▶ [Source extract]
---
If the Tamar gas field has a short shutdown, Israel will use other fuels like coal and fuel oil to generate electricity. However, prolonged shutdowns may require drilling additional wells, which could take months and Israel will be forced to use gas from the Leviathan field to meet its own needs instead of selling it to nearby countries like Jordan and Egypt.
Jordan gets most of its gas imports from the Leviathan field -located near Tamar, which is also the main source of gas exports to Egypt. If the conflict gets worse, there is a risk of shutting down the Leviathan field. This would be a significant setback for the region, given that Egypt has been importing almost double the contracted volumes of gas from Israel recently. In 2022, Leviathan exported 4.9 billion cubic meters of gas to Egypt, compared to 3.1 billion cubic meters in the first half of 2023.
In addition, there is a considerable risk of losing around $4 billion in capital investments for important upstream projects during the next three years due to the potential shift in the regional landscape. This turn could undermine the progress made towards normalizing a region that has seen significant exploratory success and the discovery of low-cost resources.
In 2025, the Tamar expansion project will be the most heavily impacted out of all the upstream projects in Israel. Out of the $1.6 billion expected to be invested in these projects, 75% - equivalent to $1.2 billion - is designated for the expansion of the Tamar natural gas reservoir.
Leviathan Phase 1B is another plan impacted, particularly in 2026, as $435 million of capital investment is at risk. The goal is to set up a Floating Liquefied Natural Gas (FLNG) unit with a capacity of 4 to 5 million metric tonnes per annum (MMtpa) as an alternative to tapping into the European market. The Leviathan field can produce up to 2.1 billion cubic feet per day (Bcfd) and its ramp-up potential is about 700 million cubic feet per day (MMcfd).
Israel, Egypt and Cyprus will build the Eastern Mediterranean pipeline that will transport natural gas to Europe via Greece. The estimated cost of the project is $6.5 billion and it faces challenges due to border disputes in the region. The project could be profitable due to the low cost and ample supply of natural gas and its capacity could be increased from 10 to 20 billion cubic meters per year. However, investors may be discouraged from investing in the project due to its high cost and conflicts.
---
▶ [Written request A] In the gas field text, how much gas did the Leviathan field export to Egypt in 2022?

Records from a dataset on pointing
---
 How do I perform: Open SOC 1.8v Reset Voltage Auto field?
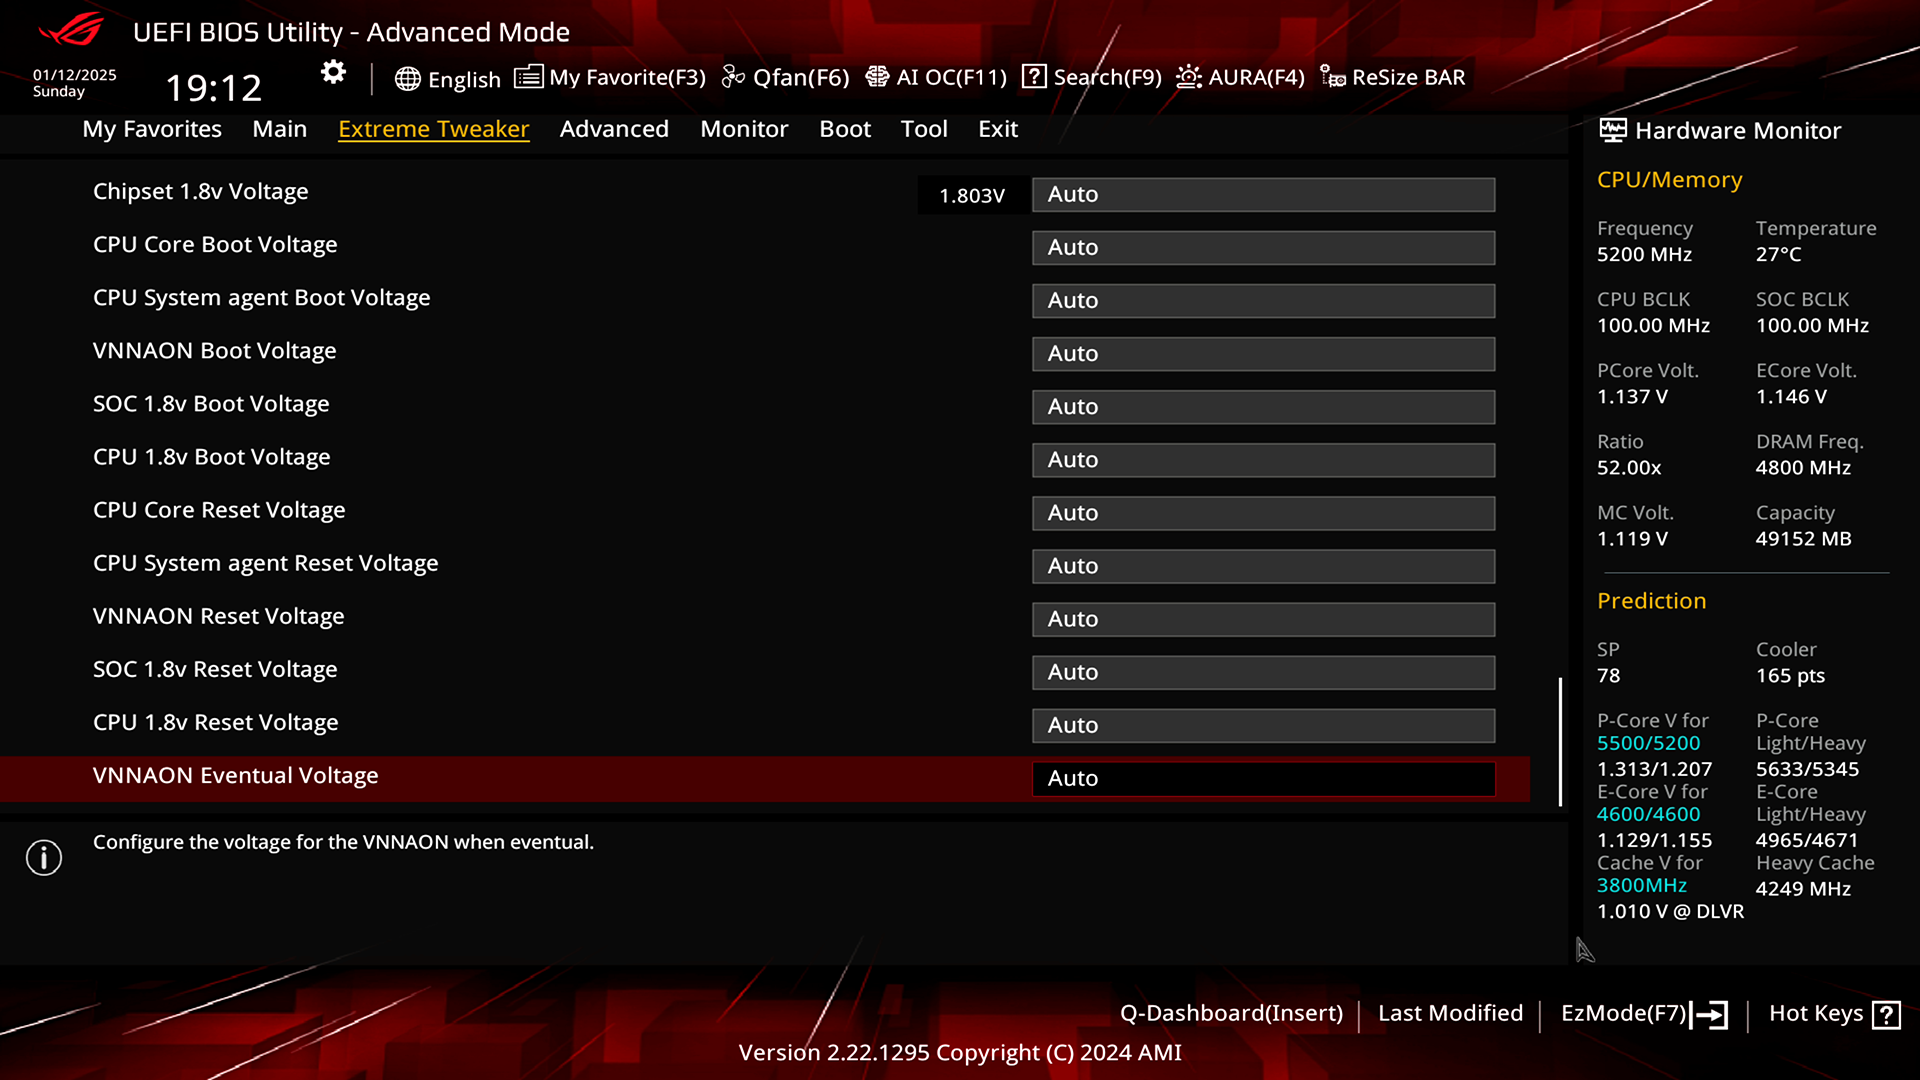[x=1263, y=673]
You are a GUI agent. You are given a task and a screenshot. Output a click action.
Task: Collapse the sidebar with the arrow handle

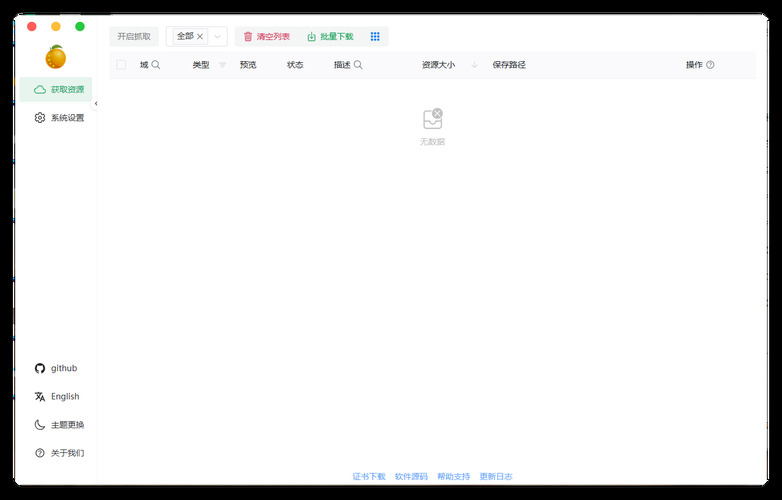(x=96, y=104)
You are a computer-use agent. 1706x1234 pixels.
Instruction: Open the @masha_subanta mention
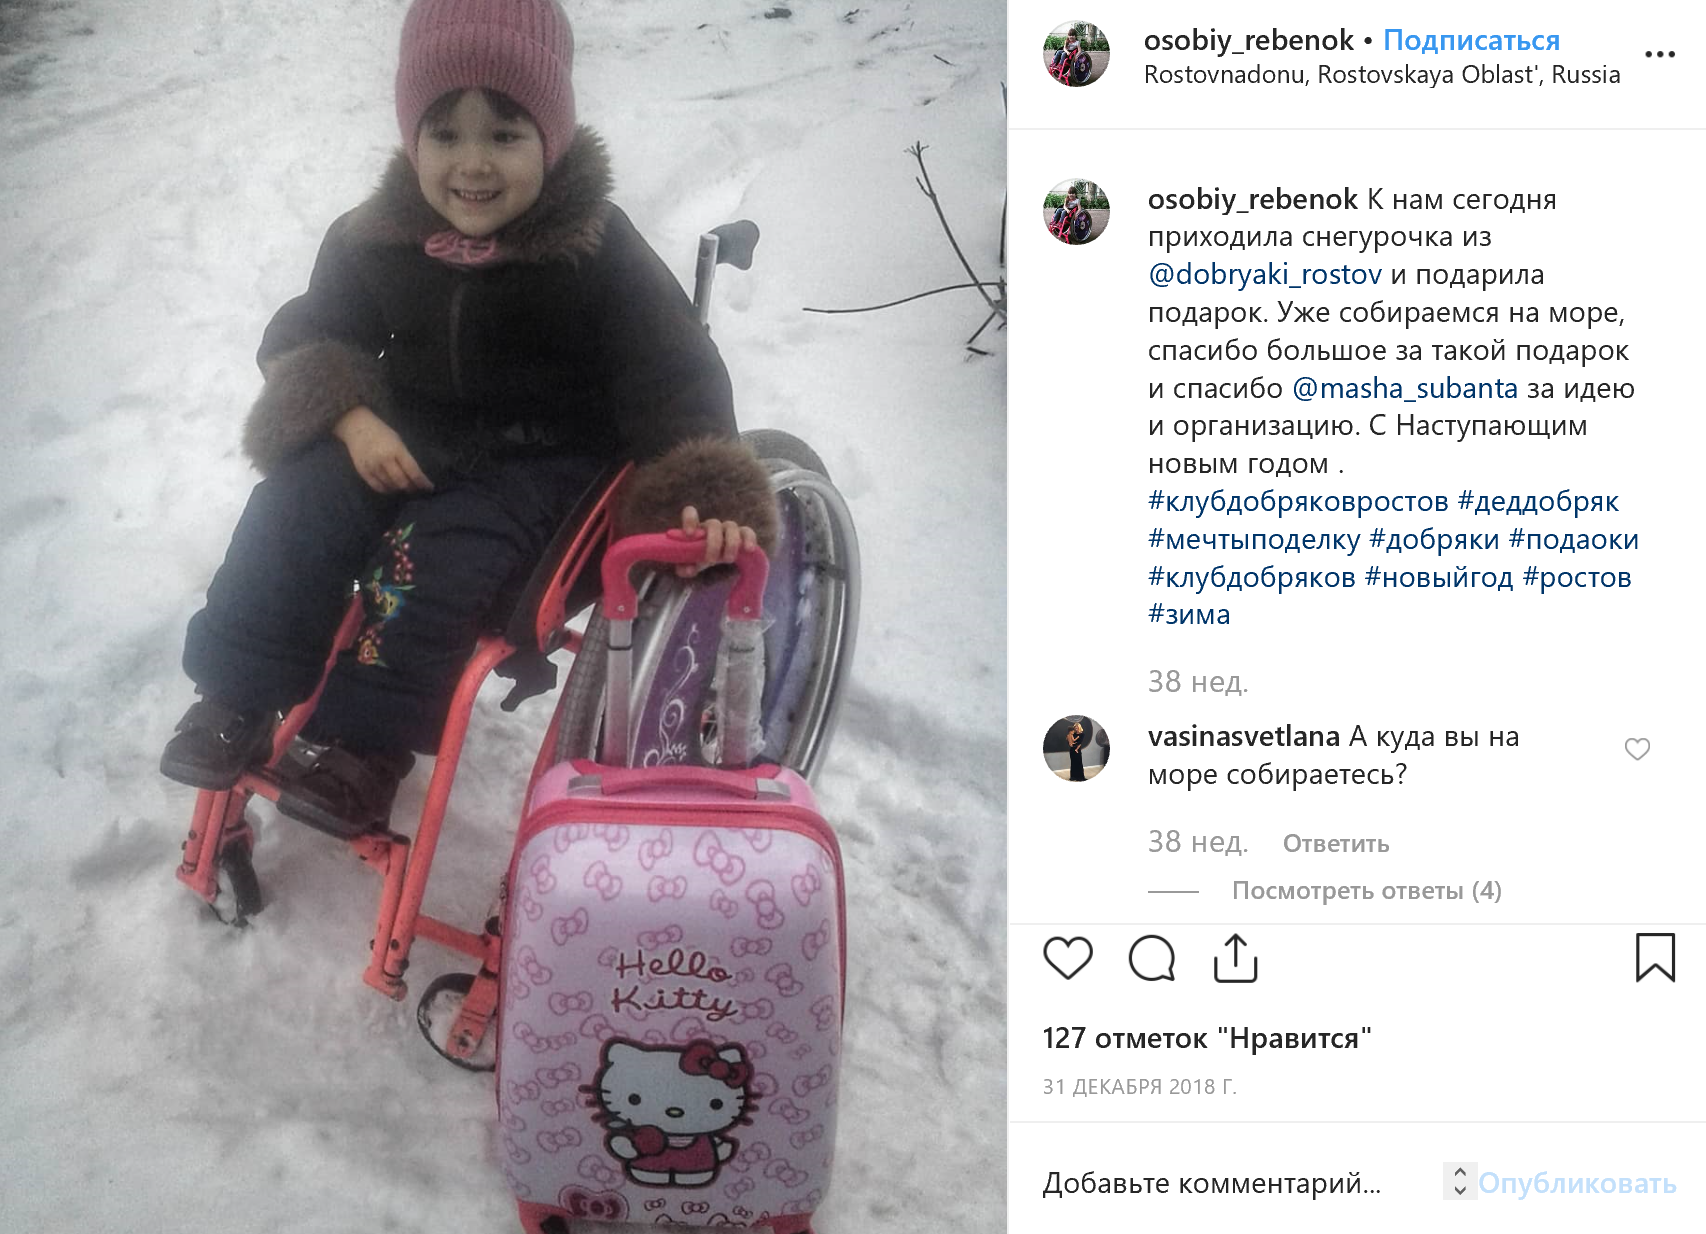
---
▶ [Written request B] Rewrite every line of the pointing dataset listing, including the requests. Multiply each coordinate in the answers by 1.45 and round to whole numbers, with halves rounded up. Leave the numbers in the requests unchanged, and leave out the pictures.

▶ [Result A] 4.9 billion cubic meters.

▶ [Result B]
 How do I perform: Open SOC 1.8v Reset Voltage Auto field?
[x=1831, y=976]
You are a GUI agent. You are given a task and a screenshot. Output a click action.
Task: Collapse the sidebar with the arrow handle

(x=139, y=151)
You are a computer-use agent. 1706x1234 pixels.
Instruction: Open the @masha_subanta mention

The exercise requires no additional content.